WHAT TO DO =>
**A)** Print the passage of the downloads thread between "could you PM" and "something called Vuze.", inclusive.
**B)** Answer these questions from the downloads thread:
(i) Which internet provider does tootall use, and in which area?
(ii) According to dizzyizzy, what is not OK to discuss?
(iii) Which two programs did indoMLA use back home?
**C)** Write what comes next in the downloads thread, starting after its final post.

EXTRACT TO READ =>
# Downloads - Movies, TV shows, Music, etc.



## indoMLA (Feb 6, 2011)

I know a lot of people here have to be downloading movies, tv shows, music here, so I was wondering what sites you guys were using to do it. If this is not to be discussed here, then my apologies. PM me then... 

I tried to use some torrents and they don't seem to work so I don't know if I am either doing it wrong or if the torrents are blocked here.

I am looking mainly for sites to download some tv shows and movies and although free is the best, I am willing to pay to use a service. Just need to know what is reputable site. Hit me up.


----------



## dizzyizzy (Mar 30, 2008)

that's ok as long as it doesn't go off topic, otherwise we'll move it to our brand new shiny lounge 

what's not ok is to discuss how to bypass the internet blocks, see prohibited content, etc.


----------



## pamela0810 (Apr 5, 2010)

I just noticed the lounge!! I'm going there right now!! :clap2: 

@Indo: I'll PM you


----------



## Gavtek (Aug 23, 2009)

Warez-bb.org + Fileserve premium account


----------



## Jynxgirl (Nov 27, 2009)

You can manage to get hulu to work with a work around, and watch the latest tv shows.


----------



## rahbat85 (Apr 9, 2011)

i use bit comet lets u download everything ur looking for


----------



## Moe78 (Oct 29, 2010)

Some people on Du have had issues with torrents. You should google port forwarding if you have something like a router. Basically you need to be connectable though I have seen torrents work even if you're not. Public torrent sites don't always offer good speeds which is why I avoid them for most of the my stuff.


----------



## gunner (Dec 20, 2010)

Jynxgirl said:


> You can manage to get hulu to work with a work around, and watch the latest tv shows.


could you PM me how one could do that ?


----------



## harrypalmer (Jul 18, 2010)

Apparently, though I wouldn't dream of using it myself of course, there is something called Vuze.

Warez-bb.org is, according to a good source, a decent option forum wise, wouldn't bother with premium accounts though, so I have been told, plentiful mirrors being available.

Keep it under your hat, this is all hearsay.


----------



## tootall (Aug 5, 2010)

Im with Du in JLT and have no problems using torrents with utorrent and tpb.


----------



## indoMLA (Feb 6, 2011)

tootall said:


> Im with Du in JLT and have no problems using torrents with utorrent and tpb.


I have Du and in the Marina and am having some issue with BitTorrent and Vuze. These are the programs I used back home, but they don't seem to work here so I assumed that the UAE did not allow torrents. But if you are getting it to work then help me out. I tried going to the Vuze forums but apparently that is blocked for me.

RECORD EXCERPTS =>
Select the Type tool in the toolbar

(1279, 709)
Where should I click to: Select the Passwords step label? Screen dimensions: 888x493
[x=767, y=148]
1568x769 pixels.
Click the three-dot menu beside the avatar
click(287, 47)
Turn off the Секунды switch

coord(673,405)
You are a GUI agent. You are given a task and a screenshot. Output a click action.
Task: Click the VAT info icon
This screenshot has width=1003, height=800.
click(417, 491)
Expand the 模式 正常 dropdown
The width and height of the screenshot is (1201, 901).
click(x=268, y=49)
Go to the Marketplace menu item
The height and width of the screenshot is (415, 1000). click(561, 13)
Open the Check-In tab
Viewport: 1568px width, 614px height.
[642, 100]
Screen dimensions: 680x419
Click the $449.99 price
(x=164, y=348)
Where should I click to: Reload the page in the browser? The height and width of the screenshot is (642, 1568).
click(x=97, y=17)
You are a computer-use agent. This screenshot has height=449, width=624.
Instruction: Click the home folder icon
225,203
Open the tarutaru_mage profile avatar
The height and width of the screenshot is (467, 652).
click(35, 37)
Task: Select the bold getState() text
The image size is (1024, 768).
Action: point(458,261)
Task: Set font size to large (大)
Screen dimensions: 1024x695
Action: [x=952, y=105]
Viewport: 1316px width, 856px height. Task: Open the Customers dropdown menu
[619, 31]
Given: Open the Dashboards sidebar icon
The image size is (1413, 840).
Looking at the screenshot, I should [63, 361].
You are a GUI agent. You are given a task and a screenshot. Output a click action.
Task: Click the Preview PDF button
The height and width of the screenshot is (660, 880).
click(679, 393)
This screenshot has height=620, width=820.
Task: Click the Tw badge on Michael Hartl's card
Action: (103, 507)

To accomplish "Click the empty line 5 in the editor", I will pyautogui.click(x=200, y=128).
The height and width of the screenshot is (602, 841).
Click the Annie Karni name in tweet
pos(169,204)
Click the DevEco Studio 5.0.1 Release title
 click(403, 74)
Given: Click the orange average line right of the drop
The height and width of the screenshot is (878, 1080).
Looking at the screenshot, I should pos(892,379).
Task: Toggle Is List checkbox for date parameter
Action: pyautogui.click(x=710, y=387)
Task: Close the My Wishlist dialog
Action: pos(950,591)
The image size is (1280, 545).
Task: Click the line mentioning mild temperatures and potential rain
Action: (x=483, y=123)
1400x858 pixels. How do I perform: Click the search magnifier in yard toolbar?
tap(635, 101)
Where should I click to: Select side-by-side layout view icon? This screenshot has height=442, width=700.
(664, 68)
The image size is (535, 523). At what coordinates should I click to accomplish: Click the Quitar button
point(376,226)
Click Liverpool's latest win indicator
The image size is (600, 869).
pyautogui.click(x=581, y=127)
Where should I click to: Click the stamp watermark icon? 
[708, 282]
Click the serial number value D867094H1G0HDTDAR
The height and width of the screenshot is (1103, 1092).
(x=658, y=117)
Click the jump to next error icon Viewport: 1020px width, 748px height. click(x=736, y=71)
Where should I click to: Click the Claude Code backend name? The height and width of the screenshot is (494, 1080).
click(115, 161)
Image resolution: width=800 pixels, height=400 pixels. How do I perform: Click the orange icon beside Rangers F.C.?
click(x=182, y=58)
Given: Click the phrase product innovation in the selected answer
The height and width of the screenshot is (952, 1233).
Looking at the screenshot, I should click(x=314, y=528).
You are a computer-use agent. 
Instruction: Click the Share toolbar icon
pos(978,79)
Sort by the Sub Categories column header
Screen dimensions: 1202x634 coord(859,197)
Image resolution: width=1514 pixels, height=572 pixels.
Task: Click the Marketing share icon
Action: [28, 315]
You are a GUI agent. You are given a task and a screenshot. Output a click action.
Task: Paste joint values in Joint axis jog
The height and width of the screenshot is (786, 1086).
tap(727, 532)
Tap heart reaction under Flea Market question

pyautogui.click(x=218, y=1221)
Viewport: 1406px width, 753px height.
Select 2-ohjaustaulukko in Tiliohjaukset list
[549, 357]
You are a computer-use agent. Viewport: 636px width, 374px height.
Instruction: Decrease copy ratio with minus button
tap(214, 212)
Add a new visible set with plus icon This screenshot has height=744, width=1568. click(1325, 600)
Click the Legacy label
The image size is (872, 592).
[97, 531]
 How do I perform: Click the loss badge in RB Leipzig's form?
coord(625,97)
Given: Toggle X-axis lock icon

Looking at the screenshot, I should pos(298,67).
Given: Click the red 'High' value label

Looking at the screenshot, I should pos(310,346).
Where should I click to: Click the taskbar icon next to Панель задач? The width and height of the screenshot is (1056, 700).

ANSWERS BELOW =>
**A)**
could you PM me how one could do that ?


----------



## harrypalmer (Jul 18, 2010)

Apparently, though I wouldn't dream of using it myself of course, there is something called Vuze.

**B)**
(i) Du, in JLT.
(ii) How to bypass the internet blocks, see prohibited content, etc.
(iii) BitTorrent and Vuze.

**C)**
----------



## harrypalmer (Jul 18, 2010)

indoMLA said:


> I have Du and in the Marina and am having some issue with BitTorrent and Vuze. These are the programs I used back home, but they don't seem to work here so I assumed that the UAE did not allow torrents. But if you are getting it to work then help me out. I tried going to the Vuze forums but apparently that is blocked for me.


According to my source, Vuze has been working ok, speeds vary, it may be a matter of reinstalling the program, I guess you would have tried that.


----------



## tootall (Aug 5, 2010)

Well using utorrent (microtorrent) isn't as simple as using vuze it is still pretty easy. Just download utorrent and install and then visit thepiratebay.org, search for what you want, download the torrent and open it and it should start up in utorrent. Naturally I use it to download freeware programs only


----------



## indoMLA (Feb 6, 2011)

harrypalmer said:


> According to my source, Vuze has been working ok, speeds vary, it may be a matter of reinstalling the program, I guess you would have tried that.


Yeah, i have tried that. But I am trying to figure out which Vuze version (4.6.04?) is the latest but since I can't open the website, I can't confirm that. I just loaded the version I had back home (4.6.0.0) 

If you have another version, would be so kind to email it to me?


----------



## harrypalmer (Jul 18, 2010)

indoMLA said:


> Yeah, i have tried that. But I am trying to figure out which Vuze version (4.6.04?) is the latest but since I can't open the website, I can't confirm that. I just loaded the version I had back home (4.6.0.0)
> 
> If you have another version, would be so kind to email it to me?


I have been informed that there are issues with the vuze website, technical rather than sinister is the current thinking but who knows.

try download.cnet.com or azureus.sourceforge.net


----------



## indoMLA (Feb 6, 2011)

harrypalmer said:


> I have been informed that there are issues with the vuze website, technical rather than sinister is the current thinking but who knows.
> 
> try download.cnet.com or azureus.sourceforge.net


hahaha... I just tried cnet, but it keeps timing out. 
I tried sourcefrog last night and I keep getting the UAE blocked message.


----------



## harrypalmer (Jul 18, 2010)

indoMLA said:


> hahaha... I just tried cnet, but it keeps timing out.
> I tried sourcefrog last night and I keep getting the UAE blocked message.


My source hopes it's a technical issue and it will be better in a day or two, otherwise it's goodbye vuze.


----------



## indoMLA (Feb 6, 2011)

^I hope so as well... I will use the other links and website for the time being.


----------



## ipshi (Jul 23, 2010)

have been using bittorrent with etisalat for more than a year now without any hiccups. use piratebay or kickasstorrents for the torrents itself


----------



## Earthangel13 (Apr 18, 2011)

I have been downloading from vuze for a long time and i stopped for 6months now..i tried to search some movies but cant find any.. Seeders are only only 2-20 with a very low rank.. My vuze is the updated version..is there something wrong with torrent sites?or is it vuze?


----------



## Earthangel13 (Apr 18, 2011)

Ei guys! U may check torrentroom... it is blocked with du...only works with etisalat..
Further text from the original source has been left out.